Вот маленький листок с поздравлением ко дню 1 Мая (к сожалению, не сохранился конверт с почтовыми штемпелями, поэтому трудно установить, какого года). Конечно — первый экземпляр: из «Нового мира» письма под копирку не приходили. Казалось бы, что в подобной ситуации требовалось от Александра Трифоновича? Подписаться — и все. А он подписывается — и делает тёплую приписку: «Рад за Ваши успехи, дорогой М.Л.!» (видимо, дело было после какой-то моей публикации, показавшейся ему удачной).
А в поздравлении к Новому, 1965-му, году — юбилейному для «Нового мира» — Александр Трифонович добавляет от руки к печатному тексту: «Спасибо за записки в № 1 (или 2)». Тут это «или 2» в скобках характерно: он не терпел того, что называется «стрепануться», и, не имея твёрдой уверенности, что мой материал пойдёт в первом номере, хотел быть точным и в своём «спасибо».
Особенно много приписал Александр Трифонович к письму — кстати, тоже довольно большому и весьма нестандартному по содержанию, — которое я получил из редакции «Нового мира» к 50-летию наших Вооружённых сил. Тут после слов о том, что, мол, несколько лет назад читатели узнали меня как писателя, Александр Трифонович делает от руки развёрнутую сноску: «Я значительно раньше узнал Вас, дорогой Марк Лазаревич, как пилота, о чем Вы, надеюсь, тоже помните!»
Я не стал бы хвастать этими дорогими для меня свидетельствами доброго, внимательного отношения Александра Трифоновича, но уверен: немало людей могут похвастать тем же и показать подобные же листочки бумаги с приписками, сделанными рукой Александра Трифоновича.
Но, при всем характерном для него человечном отношении к людям, невозможно было воспринимать его как этакого рождественского деда. Он бывал очень разный (интересно, что данное свойство — бывать очень разным — я не раз наблюдал у людей значительных, крупнокалиберных, например у С.П. Королева, у А.Н. Туполева…).
Так, долгое время, бывая в редакции «Нового мира», я наблюдал Александра Трифоновича лишь с одной стороны: видел его спокойным, доброжелательным, внимательным к собеседнику. Но вот однажды я сидел в его кабинете в «Новом мире» и во время нашего разговора в комнату зашёл сотрудник редакции, чтобы высказать (как я понял, вторично) своё несогласие с каким-то ранее принятым решением. Вообще-то сам факт его появления с подобным делом в кабинете главного редактора свидетельствовал о том, что в принципе такое было возможно: «передокладывать» начальству (чего, как известно, страшно не любят чиновники) в «Новом мире» не возбранялось. Но то — в принципе. А в данном случае Александр Трифонович возвращаться к ранее рассмотренному и решённому им вопросу не захотел. Он обратил к вошедшему своё, ставшее каким-то каменно-неподвижным, лицо, посмотрел на него тяжёлым, свинцовым взглядом и… Впрочем, никакого "и" больше не было. Александр Трифонович то ли вообще ни слова не сказал, то ли сказал что-то настолько лаконичное, что оно мне даже не запомнилось, но, так или иначе, мгновение спустя в кабинете никого кроме нас двоих не было. Так что оставаться хозяином в своём деле он умел.

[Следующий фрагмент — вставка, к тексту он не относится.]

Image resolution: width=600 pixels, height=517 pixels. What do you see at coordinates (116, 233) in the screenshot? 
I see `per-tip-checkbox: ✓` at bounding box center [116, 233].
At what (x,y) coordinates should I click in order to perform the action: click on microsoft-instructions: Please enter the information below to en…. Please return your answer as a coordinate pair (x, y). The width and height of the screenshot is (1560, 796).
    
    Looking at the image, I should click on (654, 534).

О своих недругах — личных и литературных (что, впрочем, насколько я понимаю, чаще всего совпадало) — старался высказываться сдержанно, тщательно соблюдая внешнюю объективность. Лишь однажды зашёл разговор о Кочетове — в связи с появлением в печати очередного произведения этого писателя (кажется, «Секретаря обкома»). И тут Александр Трифонович вдруг высказал — очень чётко и в то же время эмоционально — то, что думал об этом человеке, которого считал небесталанным («К сожалению…»), но вредным по направленности его творчества, да и по позиции, занимаемой им в жизни. Слушать Александра Трифоновича в тот раз мне было особенно интересно, в частности, потому, что свою собственную гражданскую позицию он, насколько я мог наблюдать, почти никогда не декларировал. Не скрывал, активно проявлял во всем, что делал, но — не декларировал. Лишь иногда — что называется, к слову — бросал лаконичное замечание о, так сказать, динамике развития этой своей позиции. Так, например, вскользь упомянул он однажды о «наивном деревенском антисемитизме» (так он сформулировал), с которым когда-то пришёл в город и о котором вспомнил не с раскаянием даже, а скорее с удивлением.
Гражданской позиции Твардовского специально никто не учил. Вернее, учила сама жизнь. Поэтому, наверное (или, точнее, в том числе и поэтому), она и была у него сложена так нерушимо крепко. Не представляю себе сил, которые могли бы деформировать убеждения Александра Трифоновича о том, «что такое хорошо и что такое плохо».